Notable Quotes & Timestamps
-
On the irony of Jeremy O. Harris’ arrest:
“He, quote, tweeted it and said, ‘woke is back.’... And the next day he went to jail.”
— Dasha, 05:34 -
On American privilege abroad:
“This is a guy who is totally unprepared… he is like a coddled and privileged affluent American who's been handed everything on a silver platter his whole life. No one's ever said no to him.”
— Anna, 08:05 -
On karmic justice:
“But I hope they keep him in there until he learns his lesson... I almost feel sorry… He’s generally never had to confront the consequences of his actions.”
— B & A, 08:00–08:50 -
On Somalis in America:
“You can't really blame Somali people for coming to this country. They're from a shithole and… pursuing their immediate interests… you have to blame the people that, like, enable them.”
— Anna, 53:32 -
On “quiet quitting” marriage:
“There's dignity in that.”
— Dasha, 123:49
“The closest you’ll ever get to happiness is by discarding your own personal needs and desires in service of your spouse and family.”
— Anna, 130:16 -
On confessional writers:
“If you're a writer, why don’t you write about anything else? Do you care about anything besides your immediate experience which you think is so novel and interesting?”
— Dasha, 127:56
Structuring of Segments & Timestamps
| Topic | Start | End | |------------------------------------------------------------------------|------------|-----------| | Holiday greetings and semantics, culture war riffing | 00:24 | 01:14 | | Jeremy O. Harris's jail play, punishment, and privilege | 02:11 | 16:56 | | Japanese (and Asian) justice systems | 03:21 | 13:01 | | Critique of Harris as “theatrical didact,” meaning of “Slave Play” | 18:06 | 28:47 | | Somali American community, Ilhan Omar, Trump’s rhetoric | 36:44 | 75:59 | | NYC Homeless Policy (Mamdani, Adams, encampment sweeps) | 83:23 | 102:46 | | Extended discussion of “grey divorce” and culture of marital disengagement | 103:00 | 154:10 | | Riffs on American decline/family breakdown | 157:43 | 160:55 | | Episode closeout, next-episode teases | 160:55 | End |
Tone & Style
The episode embodies Red Scare’s trademark mix of sardonic humor, half-drunk confessional, sharp cultural critique, and punk contrarianism. Anna and Dasha oscillate between deadpan seriousness and gleeful irreverence, subverting expectations at every turn. There’s an undercurrent of melancholy but also resilience and clear-eyed realism about the state of culture and personal relations.

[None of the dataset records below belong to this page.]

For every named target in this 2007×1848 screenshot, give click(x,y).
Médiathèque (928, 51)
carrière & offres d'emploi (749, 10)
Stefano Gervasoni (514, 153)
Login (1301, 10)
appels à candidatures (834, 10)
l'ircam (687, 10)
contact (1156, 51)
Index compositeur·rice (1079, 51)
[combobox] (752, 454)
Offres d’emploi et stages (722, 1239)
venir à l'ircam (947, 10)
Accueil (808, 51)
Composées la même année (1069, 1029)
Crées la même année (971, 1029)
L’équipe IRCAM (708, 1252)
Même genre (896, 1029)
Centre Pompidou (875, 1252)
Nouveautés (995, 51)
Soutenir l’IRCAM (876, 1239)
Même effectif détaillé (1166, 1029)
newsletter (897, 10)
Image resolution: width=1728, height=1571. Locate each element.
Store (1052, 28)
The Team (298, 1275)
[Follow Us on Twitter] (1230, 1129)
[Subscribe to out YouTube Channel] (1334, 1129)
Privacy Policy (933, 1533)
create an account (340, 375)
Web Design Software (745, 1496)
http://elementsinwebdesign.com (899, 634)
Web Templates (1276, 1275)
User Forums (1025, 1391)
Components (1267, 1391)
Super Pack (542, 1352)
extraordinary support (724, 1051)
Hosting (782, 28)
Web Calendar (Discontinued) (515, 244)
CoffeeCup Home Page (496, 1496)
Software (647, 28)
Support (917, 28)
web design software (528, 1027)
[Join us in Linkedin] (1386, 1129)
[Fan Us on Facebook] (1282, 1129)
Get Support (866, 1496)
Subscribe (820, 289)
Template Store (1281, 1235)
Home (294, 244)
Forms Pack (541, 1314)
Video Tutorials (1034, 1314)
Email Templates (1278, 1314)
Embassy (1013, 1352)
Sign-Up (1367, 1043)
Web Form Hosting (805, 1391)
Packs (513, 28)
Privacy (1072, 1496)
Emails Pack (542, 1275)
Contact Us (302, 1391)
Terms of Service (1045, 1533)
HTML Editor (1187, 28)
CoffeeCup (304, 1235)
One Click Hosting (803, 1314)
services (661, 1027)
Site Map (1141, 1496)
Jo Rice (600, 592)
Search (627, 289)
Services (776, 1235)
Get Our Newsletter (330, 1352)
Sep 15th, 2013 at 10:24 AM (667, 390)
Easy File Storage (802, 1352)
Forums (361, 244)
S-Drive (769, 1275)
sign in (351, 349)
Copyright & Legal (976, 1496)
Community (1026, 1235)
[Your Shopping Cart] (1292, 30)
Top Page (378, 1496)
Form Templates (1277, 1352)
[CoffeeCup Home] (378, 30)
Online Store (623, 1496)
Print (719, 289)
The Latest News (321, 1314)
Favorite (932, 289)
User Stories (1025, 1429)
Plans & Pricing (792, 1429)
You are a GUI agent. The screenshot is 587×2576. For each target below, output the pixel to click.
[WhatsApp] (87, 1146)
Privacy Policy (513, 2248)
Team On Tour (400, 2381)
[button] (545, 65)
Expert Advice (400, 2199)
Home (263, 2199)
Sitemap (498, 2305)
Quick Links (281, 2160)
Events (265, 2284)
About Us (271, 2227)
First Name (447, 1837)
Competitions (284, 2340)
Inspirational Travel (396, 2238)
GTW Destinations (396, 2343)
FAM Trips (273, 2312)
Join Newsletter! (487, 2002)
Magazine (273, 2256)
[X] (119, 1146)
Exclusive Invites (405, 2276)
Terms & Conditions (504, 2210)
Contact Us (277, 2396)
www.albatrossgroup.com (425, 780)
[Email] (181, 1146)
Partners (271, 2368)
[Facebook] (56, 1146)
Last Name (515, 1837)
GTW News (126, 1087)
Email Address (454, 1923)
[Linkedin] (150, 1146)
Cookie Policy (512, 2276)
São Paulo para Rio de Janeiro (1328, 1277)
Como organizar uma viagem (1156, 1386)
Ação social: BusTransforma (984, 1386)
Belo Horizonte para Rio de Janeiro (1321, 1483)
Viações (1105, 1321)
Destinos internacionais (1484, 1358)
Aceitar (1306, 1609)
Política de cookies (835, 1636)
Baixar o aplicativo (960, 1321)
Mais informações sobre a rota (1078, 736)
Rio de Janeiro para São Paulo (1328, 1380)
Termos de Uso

For Listeners Who Haven’t Heard It
This episode is a quintessential Red Scare blend of topical gossip (the Harris arrest), philosophical musing, and sociopolitical heresy. Expect provocative hot takes on US hypocrisy abroad, the psychological fragility of cultural elites, institutional rot, and the emptiness of a post-religious, atomized America. The ultimate message: behind the headlines, we’re all just muddling through—and calling it art.
Memorable closing call-out:
“Jeremy O. Harris, when you get out of prison, come on Red Scare… Tell us about the little room. We'll listen… We'll give you 40 acres and an alp pouch. Be all good. Reparations.”